Wrap your routes or layout with the provider to expose the palette. Users can open it with ⌘K / Ctrl+K by default.

Configuring Commands

Commands are simple objects describing how each item should behave:

import type { Command } from "@mattis44/react-command-palette";

type Command = {
  id: string;
  icon?: React.ReactNode;
  label: string;
  action?: () => void;
  category: string;
  keywords?: string[];
  helper?: string;
};

You can provide commands in three different ways:

  1. Static array – Pass an array of command objects via the commands prop.
  2. Async function – Provide a (query: string) => Promise<Command[]> to fetch on demand.
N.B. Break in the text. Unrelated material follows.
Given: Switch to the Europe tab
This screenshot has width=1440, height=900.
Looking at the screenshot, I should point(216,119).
The query is debounced by default for smoother UX.
  3. Promise – Supply a promise that resolves to a command list when the palette mounts.

Global commands

Use the globals prop to define prefix-driven modes, such as / to search across entities. These commands appear when the user types the shortcut prefix:

<CommandPaletteProvider
  commands={fetchCommands}
  globals={{
    shortcut: "/",
    label: "Global Commands",
    commands: [
      { id: "search-users", label: "Search users", category: "Global", action: () => alert("Searching users…") },
      { id: "search-repos", label: "Search repositories", category: "Global", action: () => alert("Searching repos…") },
    ],
  }}
>
  {children}
</CommandPaletteProvider>

Customising the Palette

Pass a CommandPaletteOptions object through the options prop to tweak the UI or behaviour. Every key accepts inline CSSProperties so you can integrate with your design system without maintaining extra CSS files.
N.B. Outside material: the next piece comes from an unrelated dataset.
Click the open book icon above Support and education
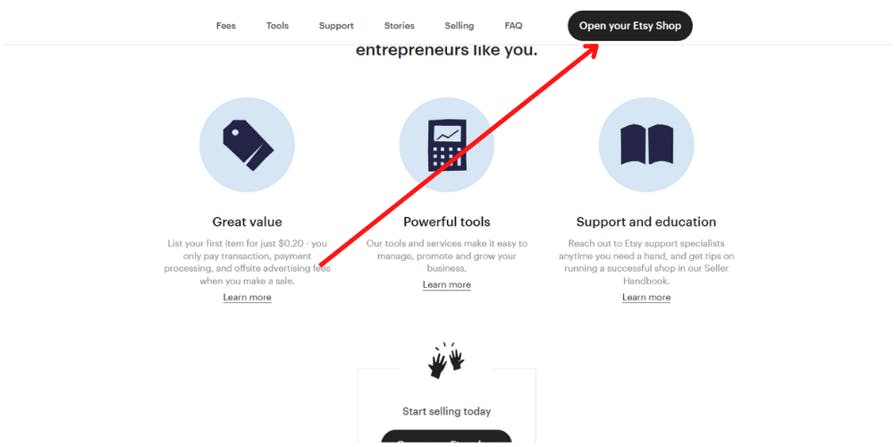This screenshot has width=894, height=447. tap(646, 145)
import type { CommandPaletteOptions } from "@mattis44/react-command-palette";

const options: CommandPaletteOptions = {
  containerStyle: {
    backgroundColor: "#0d1117",
    border: "1px solid #30363d",
    borderRadius: "12px",
  },
  containerInputFieldStyle: {
    padding: "0.5rem 1rem",
  },
  itemStyle: {
    padding: "0.75rem 1rem",
    borderRadius: "8px",
  },
  helper: [
    { text: "Press", keys: ["Enter"], description: "to run a command" },
  ],
  closeOnSelect: false,
};

Key highlights:

  • closeOnSelect defaults to true. Set it to false to keep the palette open after running a command—useful for bulk actions.
  • helper hints display contextual keyboard tips below the input.
  • Style overrides exist for the container, list, items, overlay, categories, and more.
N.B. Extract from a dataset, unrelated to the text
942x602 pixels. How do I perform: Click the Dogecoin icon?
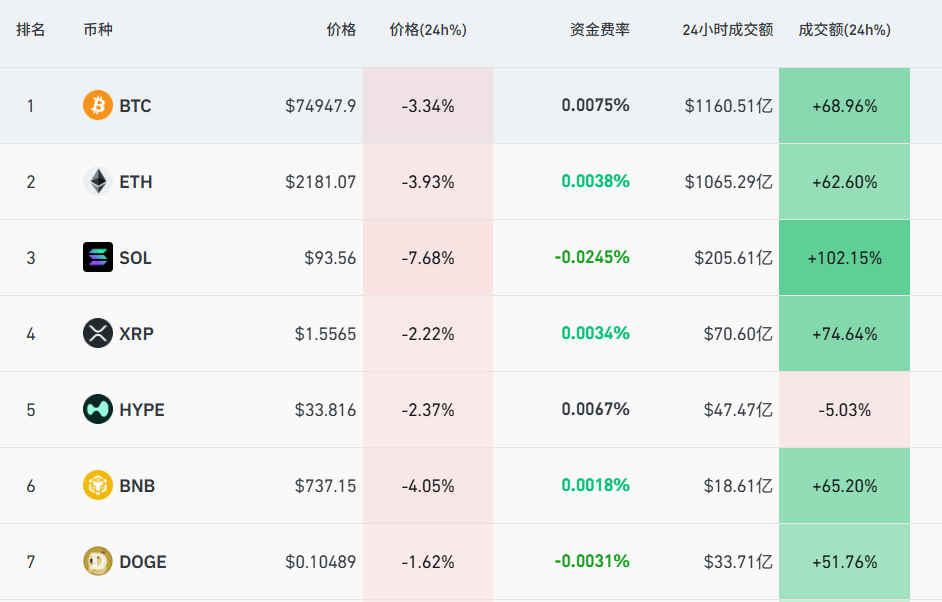click(x=98, y=561)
Explore docs/guide/customize.md for a complete breakdown of available options.

Keyboard Shortcuts

The provider ships with a SHORTCUTS helper for common key combos (⌘K, Ctrl+Shift+P, etc.). You can also pass a custom shortcut definition:

<CommandPaletteProvider
  commands={commands}
  shortcut={{ combo: "Ctrl+Shift+P", description: "Open command palette" }}
/>

Pressing Esc always closes the palette. You can interact with the imperative API via the apiRef prop if you need programmatic control.

Documentation

Full usage guides, API references, and walkthroughs live in the docs/ directory. You can run the VitePress site locally:

npm run docs:dev

Development

Clone the repository and install dependencies:

npm install

Available scripts:

  • npm run dev – Build the library in watch mode with tsup.
  • npm run build – Generate the production bundles in dist/.
  • npm run docs:dev – Start the docs site locally.
  • npm run docs:build – Build the static documentation site.
  • npm run docs:preview – Preview the generated docs output.

Before publishing, ensure the build passes and that dist/ reflects the latest compiled output.

Contributing

Issues and pull requests are welcome!
If you’re planning a large contribution, open an issue to discuss your idea first. Follow the existing code style (TypeScript, hooks-based React) and include updates to the documentation when behaviour changes.